| WHAT TO PRODUCE |
The answer must consist of every record, printed exactly as it stands.

===== RECORDS FOR THE EXERCISE

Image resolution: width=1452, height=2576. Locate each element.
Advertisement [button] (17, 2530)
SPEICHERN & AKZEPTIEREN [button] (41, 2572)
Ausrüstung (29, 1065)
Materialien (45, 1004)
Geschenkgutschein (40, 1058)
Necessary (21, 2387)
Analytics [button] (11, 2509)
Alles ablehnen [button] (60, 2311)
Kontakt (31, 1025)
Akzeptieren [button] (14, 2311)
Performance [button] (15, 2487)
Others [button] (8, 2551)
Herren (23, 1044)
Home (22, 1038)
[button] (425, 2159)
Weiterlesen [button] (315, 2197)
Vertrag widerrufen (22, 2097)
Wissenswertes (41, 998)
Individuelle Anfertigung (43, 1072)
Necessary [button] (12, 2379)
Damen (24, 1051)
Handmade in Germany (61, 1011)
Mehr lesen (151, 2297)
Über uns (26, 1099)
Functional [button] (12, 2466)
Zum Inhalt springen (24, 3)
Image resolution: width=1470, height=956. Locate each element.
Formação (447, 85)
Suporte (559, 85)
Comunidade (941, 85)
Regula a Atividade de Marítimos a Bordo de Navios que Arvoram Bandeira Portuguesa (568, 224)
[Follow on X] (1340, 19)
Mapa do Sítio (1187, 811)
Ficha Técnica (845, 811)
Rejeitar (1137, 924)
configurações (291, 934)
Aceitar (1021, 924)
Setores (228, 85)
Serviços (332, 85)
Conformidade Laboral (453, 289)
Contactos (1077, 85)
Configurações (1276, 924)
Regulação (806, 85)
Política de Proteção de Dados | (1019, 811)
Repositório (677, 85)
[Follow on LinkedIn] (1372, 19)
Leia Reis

==========

| WORKED SOLUTION |
Image resolution: width=1452, height=2576. Locate each element.
Advertisement [button] (17, 2530)
SPEICHERN & AKZEPTIEREN [button] (41, 2572)
Ausrüstung (29, 1065)
Materialien (45, 1004)
Geschenkgutschein (40, 1058)
Necessary (21, 2387)
Analytics [button] (11, 2509)
Alles ablehnen [button] (60, 2311)
Kontakt (31, 1025)
Akzeptieren [button] (14, 2311)
Performance [button] (15, 2487)
Others [button] (8, 2551)
Herren (23, 1044)
Home (22, 1038)
[button] (425, 2159)
Weiterlesen [button] (315, 2197)
Vertrag widerrufen (22, 2097)
Wissenswertes (41, 998)
Individuelle Anfertigung (43, 1072)
Necessary [button] (12, 2379)
Damen (24, 1051)
Handmade in Germany (61, 1011)
Mehr lesen (151, 2297)
Über uns (26, 1099)
Functional [button] (12, 2466)
Zum Inhalt springen (24, 3)
Image resolution: width=1470, height=956. Locate each element.
Formação (447, 85)
Suporte (559, 85)
Comunidade (941, 85)
Regula a Atividade de Marítimos a Bordo de Navios que Arvoram Bandeira Portuguesa (568, 224)
[Follow on X] (1340, 19)
Mapa do Sítio (1187, 811)
Ficha Técnica (845, 811)
Rejeitar (1137, 924)
configurações (291, 934)
Aceitar (1021, 924)
Setores (228, 85)
Serviços (332, 85)
Conformidade Laboral (453, 289)
Contactos (1077, 85)
Configurações (1276, 924)
Regulação (806, 85)
Política de Proteção de Dados | (1019, 811)
Repositório (677, 85)
[Follow on LinkedIn] (1372, 19)
Leia Reis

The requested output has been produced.